* [TESTO]
== == ==
«Accendete Al-Jazeera in un qualsiasi momento del giorno o della notte e superficialmente assomiglia a qualsiasi altro canale di news». Iniziava così il libro di Hugh Miles Al Jazeera: The Inside Story of the Arab News Channel That is Challenging the West. Era il 2005, e quattro anni prima il nome di Al Jazeera aveva appena iniziato a girare il mondo.
Dopo la trasmissione dei primi messaggi di Osama bin Laden nel 2001, l’emittente fatto il giro del globo. Era la prima volta che un media arabo (e in arabo) riceveva così tanta attenzione. Oggi, come sull’impero di Carlo V, su Al Jazeera non tramonta mai il sole. Dal primo novembre del 1996, il primo giorno di trasmissioni del canale arabo, all’apertura all’inglese con Al Jazeera English dieci anni più tardi, l’emittente partita dal Qatar ha conquistato il mondo. Oggi, il canale in inglese trasmette quattro ore al giorno dai quattro centri di produzione di Doha, Kuala Lumpur, Londra e Washington.
== == ==
* [OBIETTIVO 1]
Riassumi in due frasi il testo su Al Jazeera.
* [OBIETTIVO 2]
Cita dal testo su Al Jazeera il passo compreso tra "Dopo la trasmissione" e "Londra e Washington.", estremi inclusi.

* [DATI FORNITI]
== == ==
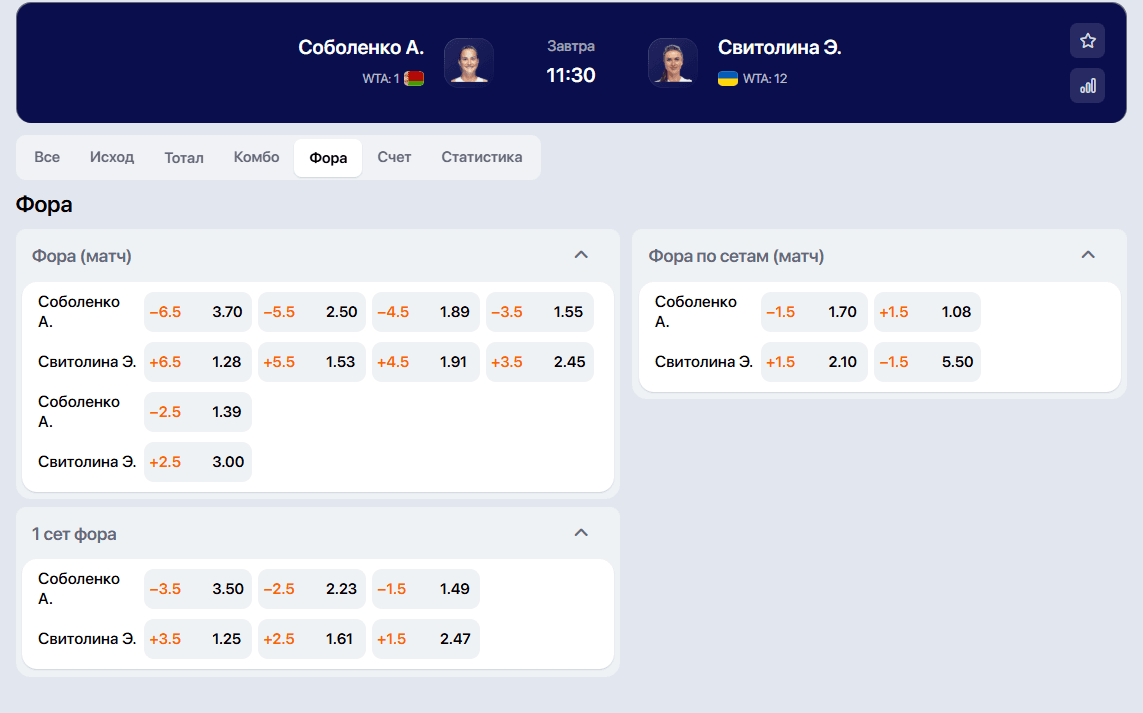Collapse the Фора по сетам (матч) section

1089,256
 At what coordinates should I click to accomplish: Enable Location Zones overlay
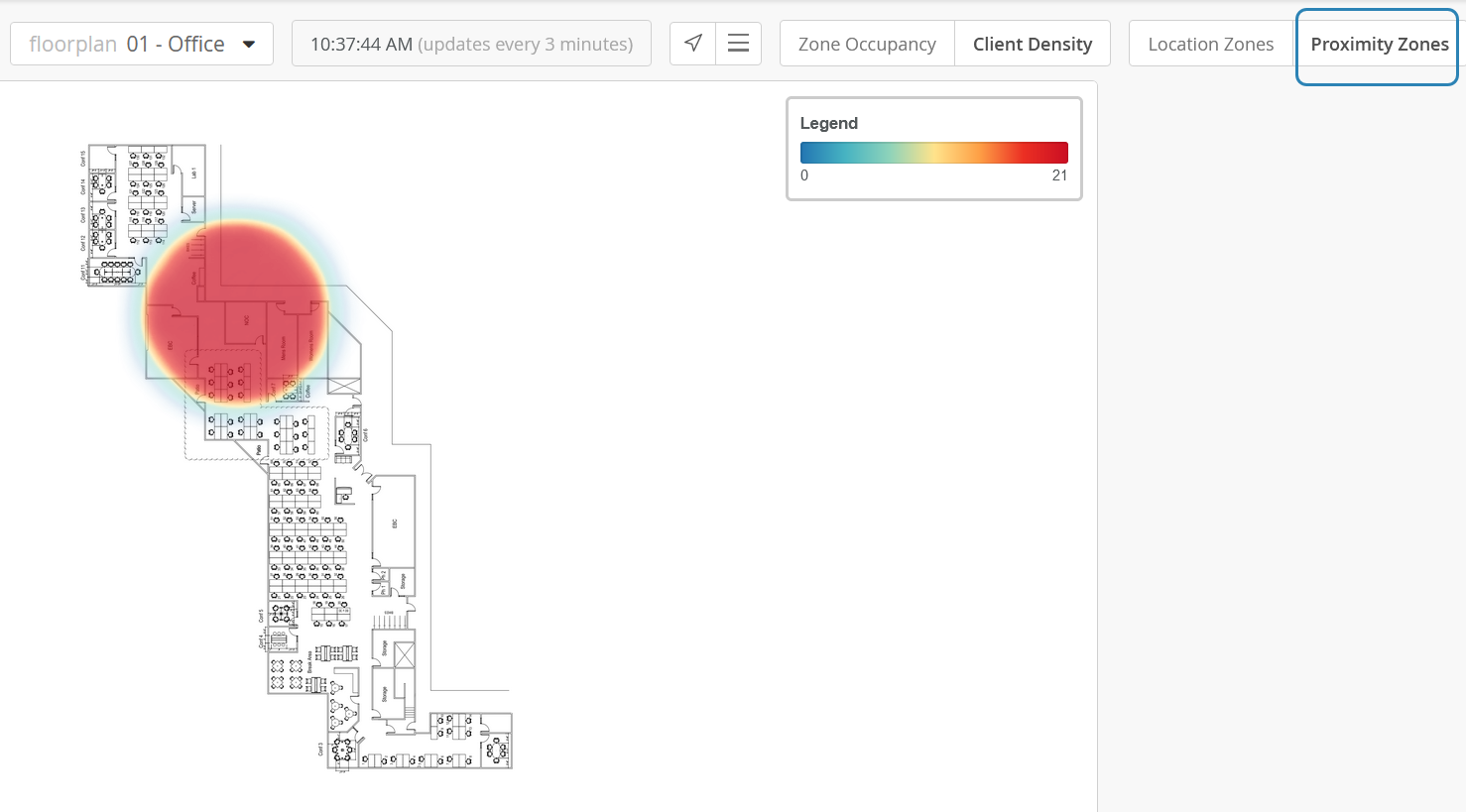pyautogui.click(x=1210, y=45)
== == ==
* [RISPOSTA 1]
Dopo la trasmissione dei primi messaggi di Osama bin Laden nel 2001, Al Jazeera fece il giro del mondo, e fu la prima volta che un media arabo riceveva tanta attenzione. Partita dal Qatar con le prime trasmissioni il primo novembre 1996 e aperta all'inglese dieci anni dopo con Al Jazeera English, l'emittente ha conquistato il mondo, e oggi il canale in inglese trasmette quattro ore al giorno dai centri di produzione di Doha, Kuala Lumpur, Londra e Washington.

* [RISPOSTA 2]
Dopo la trasmissione dei primi messaggi di Osama bin Laden nel 2001, l’emittente fatto il giro del globo. Era la prima volta che un media arabo (e in arabo) riceveva così tanta attenzione. Oggi, come sull’impero di Carlo V, su Al Jazeera non tramonta mai il sole. Dal primo novembre del 1996, il primo giorno di trasmissioni del canale arabo, all’apertura all’inglese con Al Jazeera English dieci anni più tardi, l’emittente partita dal Qatar ha conquistato il mondo. Oggi, il canale in inglese trasmette quattro ore al giorno dai quattro centri di produzione di Doha, Kuala Lumpur, Londra e Washington.